A Quick Tutorial on Setoids in Coq

A setoid is a type T and an equivalence relation (=) : T -> T -> Prop=. Coq has some built-in automation facilities for working with setoids that can make your life a lot easier.

Building a setoid

Let's suppose we wanted to implement a quick-and-dirty version of finite sets on some type A. One option is to use list A, but lists have two properties that get in the way: ordering and duplication. Building a Setoid allows us to abstract away these features, and consider two lists equivalent if they have the same elements.

Context {A : Type}.

Definition equiv_list (l1 l2 : list A) : Prop :=
  ∀ a : A, In a l1 <-> In a l2.

To register our new equivalence with Coq and reap the benefits of automation, we make list A an instance of the Setoid typeclass:

Instance ListSetoid : Setoid (list A) :=
  { equiv := equiv_list }.
Proof.
  split.

At this point, we're dropped into proof mode and our goal is to prove that equiv_list is an equivalence relation. To see the full proof, see the Coq source for this post (we use some setoid-related automation to prove this goal).

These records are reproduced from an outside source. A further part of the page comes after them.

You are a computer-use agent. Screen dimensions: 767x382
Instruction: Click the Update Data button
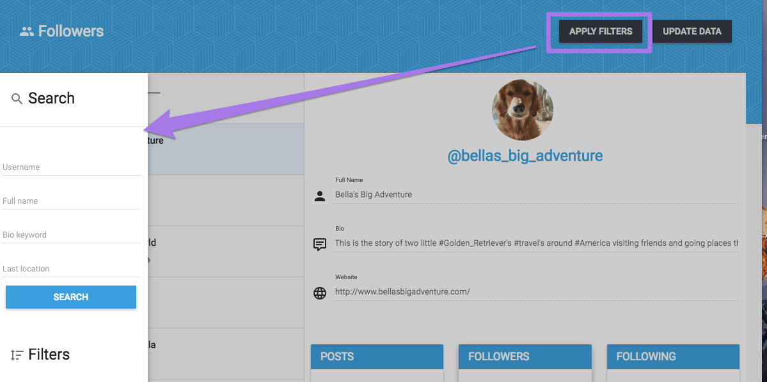click(692, 32)
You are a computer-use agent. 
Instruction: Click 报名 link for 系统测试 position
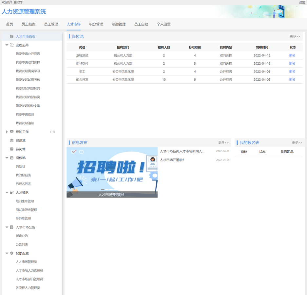292,55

Immediately, we gain access to a few tactics that work for normal equality, like reflexivity, symmetry (plus symmetry in [...]), and transitivity.

setoid_rewrite

The #1 benefit to using setoids is access to the setoid_rewrite tactic. Rewriting is one of the most powerful features of the tactic language, and using setoids allows us to expand its reach.

Suppose we have l1 l2 : list A. If we have l1 = l2 (where = is Coq's built-in equality), we can replace l1 with l2 in all contexts:

Lemma hd_eq (l1 l2 : list A) : l1 = l2 -> hd l1 = hd l2.
Proof.
  intros l1eql2.
  now rewrite l1eql2.
Qed.

This isn't true if we just know l1 = l2= (where == is notation for list_equiv). However, there are certain contexts in which they are interchangeable. Suppose further that A has decidable equality, and consider the following remove function:

Context {deceq : ∀ x y : A, {x = y} + {x ≠ y}}.

Fixpoint remove (x : A) (lst : list A) : list A :=
  match lst with
  | nil => nil
  | cons y ys =>
    match deceq x y with
    | left  _ => remove x ys
    | right _ => y :: remove x ys
    end
  end.

Since this removes all occurrences of x in lst, we should be able to prove

∀ x l1 l2, l1 == l2 -> remove x l1 = remove x l2

We state this lemma a bit oddly:

Instance removeProper : Proper (eq ==> equiv ==> equiv) remove.

This concisely states "given two equal inputs x y : A and two equivalent lists l1 l2 : list A, remove x l1 is equivalent to remove y l2". In other words, remove respects equality on A (trivially -- every Coq function respects equality) and the equivalence relation == (AKA equiv) on list A.

Once we have an Instance of Proper, we can use setoid_rewrite to replace replace remove x l1 with remove x l2, even when they appear nested in the goal statement:

Instance revProper : Proper (equiv ==> equiv) (@rev A).
Proof.
  [...]
Qed.

Lemma remove_rev_remove {a b : A} {l1 l2 : list A} :
  l1 == l2 -> rev (remove a l1) == rev (remove a l2).
Proof.
  intros H.
  now setoid_rewrite H.
Qed.

We can even compose Proper instances automatically:

Require Import Coq.Program.Basics.
Local Open Scope program_scope.

Instance rev_remove_Proper : ∀ a, Proper (equiv ==> equiv) (@rev A ∘ remove a).
Proof.
  apply _.
Qed.

The benefits of setoid rewriting continue to increase with the complexity of the goal.